The whole book—writing the copy and recipes, testing those recipes, and photographing the food handsomely—took Resnick around six months to put together. He’d replaced his own grocery budget with a recipe testing budget, and, as such, he pretty much only ate the foods from the book as he did the prep work for those six months. Writing the cookbook provided some greater logistical hurdles: Food dies fast, Resnick learned. He had to take photos very quickly once each recipe was prepped, and he had to do so without the aid of a food stylist. Resnick also insisted to me that the book is not merely the product of one man’s passion—it was a collective effort. While writing the book, he began looking through Etsy and DeviantArt for compelling Adventure Time art that would befit his vision for the book. He reached out to artists he’d found through these channels and sourced the book's art from them.
“There’s also the vulnerability,” Resnick explained. “Yeah. It's a silly cookbook. I get that. But, damn. I wrote it. I came up with each recipe. I put a lot of work and energy and feeling into creating something and then I just pushed it out there, hoping people wouldn't tell me it sucked.” He was fully aware that he'd be stepping into a minefield; there’s an economy of self-published cookbooks born out of fandom, and they can be hit or miss.
“It's funny, because there are some really great books out there and some really bad ones,” he said. “The bad ones, and I won't call them out by name, aren't even really cookbooks. They are assembly books, with food.” Resnick cited Chris-Rachael Oseland's Dining With The Doctor: The Unauthorized Whovian Cookbook, on the other end of the spectrum, as a particularly strong example of a fan-made cookbook that he looked to for inspiration.
Resnick told me that reviews for Eating Ooo have been overwhelmingly kind. Those that haven’t have either at least taught him something valuable or given him something to laugh at. He's clearly proud of the book two years later.
If Resnick could have a do-over, he’d simply have worked out these logistical kinks more stringently: setting up a more regimented cooking and shooting schedule that allowed him to multipurpose the ingredients between recipes as needed. In the meantime, though, he’s been busy doing much more: He wrote The Extremely Unofficial and Highly Unauthorized Star Wars Kama Sutra last year, and he’s just about to release another book, Yoga Posers: The Ultimate Yoga Book For Geeks.

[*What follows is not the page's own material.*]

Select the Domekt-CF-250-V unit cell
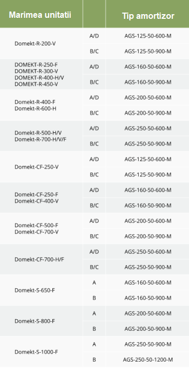Image resolution: width=189 pixels, height=370 pixels. (x=37, y=167)
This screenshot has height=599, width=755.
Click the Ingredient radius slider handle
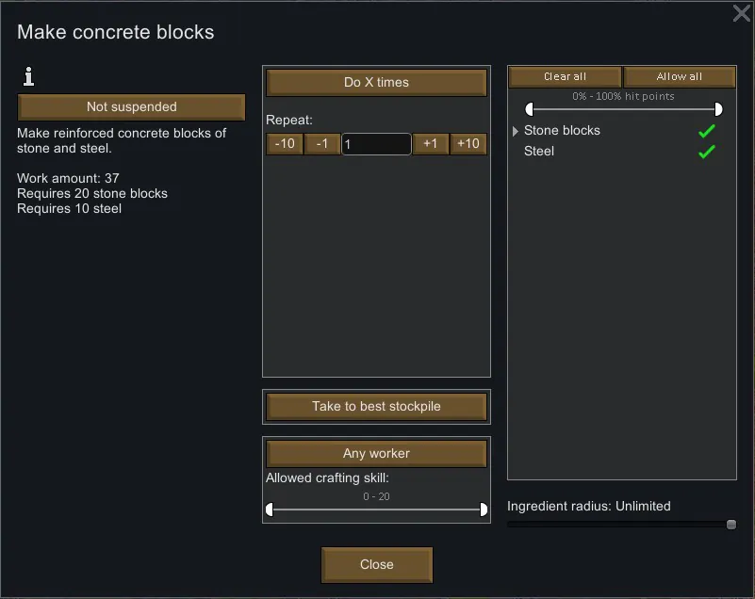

Resnick doesn’t watch Adventure Time much these days, purely because of the fact that it isn't on television as often. In September, Cartoon Network announced the show would be ending in 2018. Resnick hoped that the network will give the show the time and leeway they need to wrap things up properly.
He was surprised there wasn't an Adventure Time cookbook already when he wrote his: The show is built, after all, around food. To Resnick, it was puzzling why its creators would wait until nearly the start of the seventh year of an eight-year run to come up with this, but he didn't seem to mind that an official cookbook had been released. “The great news is that when anyone searches for the official book, Eating Ooo comes up right next to it,” he told me. “We've got great reviews. Hopefully people will consider picking up both books. I'm sure they are two totally different experiences. Honestly, I was surprised it took them so long.”
Both Eating Ooo: Recipes and Art inspired by Pendleton Ward's Adventure Time and Adventure Time: The Official Cookbook are now available for purchase.